A l’inverse, lorsqu’il s’agit de crypto-actifs, les banques font de la résistance !

C’est pourquoi nous vous proposons de revenir sur vos droits, la procédure à mettre en œuvre et l’attitude à adopter face à une telle situation. 

 

1. La procédure de droit au compte

Pour initier une procédure de droit au compte et réconcilier banques et cryptos, il convient, d’une part, de ne pas disposer de compte en France et, d’autre part, de disposer d’une attestation de refus d’ouverture de compte par un établissement bancaire.

Dans ce cas, le particulier ou la société peut se tourner vers la Banque de France en lui adressant le formulaire de droit au compte attestant de l’absence de compte, l’attestation de refus et des justificatifs d’identité.

 La Banque de France désigne alors, « dans un délai d’un jour ouvré à compter de la réception des pièces », un établissement bancaire dans l’obligation d’ouvrir le compte

Il est ensuite nécessaire de fournir à l’établissement désigné les documents nécessaires à l’ouverture du compte : justificatifs concernant la société (Kbis, statuts…) et son dirigeant (pièce d’identité, justificatif de domicile,…).

Une fois les pièces reçus, l’établissement « procède à l’ouverture du compte de dépôt dans les trois jours ouvrés ». Il doit alors conclure avec le client une convention de compte et lui fournir gratuitement les services bancaires minimum : consultation à distance du compte ; services SEPA ; carte à autorisation systématique…

 

2. Le refus d’ouverture du compte

Il est désormais courant de faire face à des banques récalcitrantes, refusant l’ouverture du compte malgré le caractère obligatoire de la désignation par la Banque de France et les risques en découlant : en 2014, l’ACPR a ainsi condamné une banque à une amende de 2 millions d’euros pour avoir systématiquement fait obstacle au droit au compte.

En matière de crypto-actifs, les banques fondent généralement leur refus sur le fait que la société n’est pas en mesure de justifier de l’obtention d’un agrément de changeur manuel ou d’intermédiaire en biens divers.

Or, dans la plupart des cas, ces agréments ne sont pas nécessaires à l’exercice d’une activité non régulée.

En matière de crypto-actifs, les banques fondent généralement leur refus sur le fait que la société n’est pas en mesure de justifier de l’obtention d’un agrément de changeur manuel ou d’intermédiaire en biens divers.

Cette condition supplémentaire exigée par les banques — qui résulte soit d’une méconnaissance de la réglementation applicable à une activité liée aux crypto-actifs, soit d’une hostilité de la part des banquiers à l’encontre de « la monnaie du Darkweb » — a pour conséquence de bloquer le processus pendant plusieurs semaines, plusieurs mois voire définitivement.

Dans ce cas, il convient de procéder par étape et de :

  • faire preuve de pédagogie en démontrant à la banque que l’activité n’est pas régulée et ne nécessite pas l’obtention de l’agrément réclamé ;
  • avertir la Banque de France du refus de la banque désignée ; en effet, son pouvoir disciplinaire sur l’établissement peut permettre de débloquer la situation ;
  • en dernier recours, engager une action disciplinaire et une action judiciaire.

Sur le plan disciplinaire, les sociétés victimes peuvent alerter l’ACPR. Si cette action peut être dissuasive, l’ACPR n’a aucune obligation de lancer des poursuites disciplinaires et ces poursuites, relativement longues, ne peuvent aboutir sur une compensation financière.

Sur le plan judiciaire, l’action en référé devant le Président du tribunal de commerce permet d’obtenir, en moins de 15 jours, une injonction d’ouverture du compte sous astreinte.

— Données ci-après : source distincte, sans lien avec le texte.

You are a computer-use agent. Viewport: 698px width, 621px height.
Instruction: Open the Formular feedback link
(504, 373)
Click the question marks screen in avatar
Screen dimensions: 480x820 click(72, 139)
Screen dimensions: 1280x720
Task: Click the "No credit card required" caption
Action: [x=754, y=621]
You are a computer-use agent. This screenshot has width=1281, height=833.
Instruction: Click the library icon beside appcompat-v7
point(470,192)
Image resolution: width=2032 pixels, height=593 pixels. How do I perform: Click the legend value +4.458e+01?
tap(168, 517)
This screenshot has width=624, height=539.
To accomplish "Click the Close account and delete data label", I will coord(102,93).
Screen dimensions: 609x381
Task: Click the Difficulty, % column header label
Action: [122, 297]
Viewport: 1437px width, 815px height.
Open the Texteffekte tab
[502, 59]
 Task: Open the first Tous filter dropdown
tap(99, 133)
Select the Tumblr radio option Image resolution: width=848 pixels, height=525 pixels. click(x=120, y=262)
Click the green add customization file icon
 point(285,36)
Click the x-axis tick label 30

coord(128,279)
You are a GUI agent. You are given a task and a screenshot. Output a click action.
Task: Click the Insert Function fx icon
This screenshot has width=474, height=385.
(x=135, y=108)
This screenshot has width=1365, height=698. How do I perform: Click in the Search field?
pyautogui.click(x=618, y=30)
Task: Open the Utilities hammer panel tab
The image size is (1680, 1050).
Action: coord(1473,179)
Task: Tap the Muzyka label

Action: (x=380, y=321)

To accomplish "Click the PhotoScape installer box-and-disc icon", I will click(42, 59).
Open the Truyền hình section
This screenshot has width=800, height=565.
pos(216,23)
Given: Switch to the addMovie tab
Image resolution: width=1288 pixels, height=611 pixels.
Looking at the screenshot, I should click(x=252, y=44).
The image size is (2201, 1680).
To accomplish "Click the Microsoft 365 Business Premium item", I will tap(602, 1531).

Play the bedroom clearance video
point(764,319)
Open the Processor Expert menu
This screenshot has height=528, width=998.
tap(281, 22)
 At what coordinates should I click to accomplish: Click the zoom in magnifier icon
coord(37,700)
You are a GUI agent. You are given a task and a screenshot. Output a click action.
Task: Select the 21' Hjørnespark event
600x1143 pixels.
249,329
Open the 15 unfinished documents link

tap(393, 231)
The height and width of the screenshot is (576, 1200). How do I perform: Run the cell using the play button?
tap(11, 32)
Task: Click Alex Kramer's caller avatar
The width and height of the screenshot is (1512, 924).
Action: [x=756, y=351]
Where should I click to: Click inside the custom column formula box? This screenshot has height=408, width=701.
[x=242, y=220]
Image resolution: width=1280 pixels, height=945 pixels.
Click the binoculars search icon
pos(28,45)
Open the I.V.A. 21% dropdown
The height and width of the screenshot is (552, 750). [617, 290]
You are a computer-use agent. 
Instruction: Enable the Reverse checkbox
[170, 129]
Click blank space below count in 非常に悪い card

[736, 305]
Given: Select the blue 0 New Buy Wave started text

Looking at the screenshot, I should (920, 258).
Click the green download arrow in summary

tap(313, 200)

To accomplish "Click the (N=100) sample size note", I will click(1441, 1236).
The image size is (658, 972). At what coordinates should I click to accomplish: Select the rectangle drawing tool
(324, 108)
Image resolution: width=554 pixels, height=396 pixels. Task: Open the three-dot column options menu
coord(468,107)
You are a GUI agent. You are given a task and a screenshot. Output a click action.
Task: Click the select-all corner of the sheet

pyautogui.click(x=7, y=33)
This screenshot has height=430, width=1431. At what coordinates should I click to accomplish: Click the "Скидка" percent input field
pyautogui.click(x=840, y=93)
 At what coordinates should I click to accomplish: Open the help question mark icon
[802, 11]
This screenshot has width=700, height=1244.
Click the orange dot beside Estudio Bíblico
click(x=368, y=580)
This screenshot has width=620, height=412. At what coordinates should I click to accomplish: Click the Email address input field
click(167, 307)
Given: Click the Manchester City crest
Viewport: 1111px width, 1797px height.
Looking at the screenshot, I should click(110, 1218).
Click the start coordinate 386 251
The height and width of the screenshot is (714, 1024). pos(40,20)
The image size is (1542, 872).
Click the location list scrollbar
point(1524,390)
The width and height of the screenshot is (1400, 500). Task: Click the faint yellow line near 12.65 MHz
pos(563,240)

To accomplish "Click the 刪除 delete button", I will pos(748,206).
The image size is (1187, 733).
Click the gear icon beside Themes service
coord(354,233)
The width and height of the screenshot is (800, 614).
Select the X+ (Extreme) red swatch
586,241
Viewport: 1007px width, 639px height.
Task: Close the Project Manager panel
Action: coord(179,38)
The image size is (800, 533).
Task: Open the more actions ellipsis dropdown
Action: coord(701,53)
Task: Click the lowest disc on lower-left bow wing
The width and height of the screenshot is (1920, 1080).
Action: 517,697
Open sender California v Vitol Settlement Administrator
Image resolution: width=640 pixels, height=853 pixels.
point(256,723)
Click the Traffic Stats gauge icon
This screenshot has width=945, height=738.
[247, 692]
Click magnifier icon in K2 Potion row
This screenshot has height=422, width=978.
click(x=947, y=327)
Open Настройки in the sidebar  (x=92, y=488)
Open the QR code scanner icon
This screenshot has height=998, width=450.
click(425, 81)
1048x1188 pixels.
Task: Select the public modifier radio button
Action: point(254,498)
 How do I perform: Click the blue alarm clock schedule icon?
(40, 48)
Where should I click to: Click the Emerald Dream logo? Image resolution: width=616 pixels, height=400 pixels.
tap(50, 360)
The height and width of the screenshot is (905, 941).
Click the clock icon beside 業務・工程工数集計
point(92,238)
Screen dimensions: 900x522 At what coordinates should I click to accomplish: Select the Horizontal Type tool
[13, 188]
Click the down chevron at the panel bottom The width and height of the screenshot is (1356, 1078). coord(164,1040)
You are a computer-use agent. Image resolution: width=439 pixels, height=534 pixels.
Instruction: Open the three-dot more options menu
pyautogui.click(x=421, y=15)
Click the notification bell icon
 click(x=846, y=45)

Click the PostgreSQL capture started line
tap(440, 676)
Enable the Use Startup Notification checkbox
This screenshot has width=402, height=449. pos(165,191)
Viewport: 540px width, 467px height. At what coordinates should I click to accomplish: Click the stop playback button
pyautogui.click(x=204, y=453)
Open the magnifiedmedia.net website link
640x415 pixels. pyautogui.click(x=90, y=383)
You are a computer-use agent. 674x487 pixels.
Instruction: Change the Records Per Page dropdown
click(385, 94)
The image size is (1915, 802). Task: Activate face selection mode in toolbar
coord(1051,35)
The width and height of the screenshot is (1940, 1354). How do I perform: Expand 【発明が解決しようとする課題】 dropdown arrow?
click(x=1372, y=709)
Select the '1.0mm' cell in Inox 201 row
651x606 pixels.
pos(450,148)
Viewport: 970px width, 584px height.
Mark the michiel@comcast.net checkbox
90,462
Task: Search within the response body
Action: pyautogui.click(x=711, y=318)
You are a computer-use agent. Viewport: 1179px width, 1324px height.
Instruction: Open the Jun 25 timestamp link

Une réparation du préjudice causé par le refus d’ouverture — notamment le manque à gagner — pourra être prononcée à l’issue d’un jugement au fond.

 

3. La fermeture du compte

Le droit au compte n’en serait pas un si les banques avaient la possibilité de cloturer celui-ci dans la foulée et sans autres motifs que l’usage de cryptos.

Pour prévenir cette situation, la loi a fixé une liste limitative des motifs susceptibles de justifier la fermeture du compte. Elle comprend notamment l’utilisation du compte à des fins illégales, le renseignement d’informations inexactes et l’impossibilité pour la banque de remplir ses obligations de vigilance en matière de lutte contre le blanchiment (Know Your Customer).

Ce dernier motif est le plus invoqué en matière de crypto-actifs. En effet, la banque peut se prévaloir de la difficulté d’identifier le client, les bénéficiaire effectifs maissurtout l’origine des fonds pour justifier une rupture unilatérale.

En cas de fermeture, le client doit être prévenu au moins deux mois à l’avance. Dans l’intervalle, l’action en référé précitée pourra être entamée pour contester une fermeture abusive.

Sans aller jusqu’à la fermeture du compte, la banque peut tout de même rendre son utilisation quasi impossible en exigeant — pour chaque mouvement sur le compte ! — des justificatifs quant à l’origine des fonds.

Face à une situation de ce type, il convient alors de :

  • continuer à faire de la pédagogie, si les relations le permettent, en détaillant à la banque la nature de l’activité et expliquant les mouvements sur le compte ;
  • anticiper les blocages en conservant l’ensemble des justificatifs à l’origine des mouvements de fonds (ordre sur un exchange, paiement en cryptoactifs…) ;
  • engager une action judiciaire en responsabilité contractuelle sur le fondement de la convention de compte après la saisine du médiateur de la banque.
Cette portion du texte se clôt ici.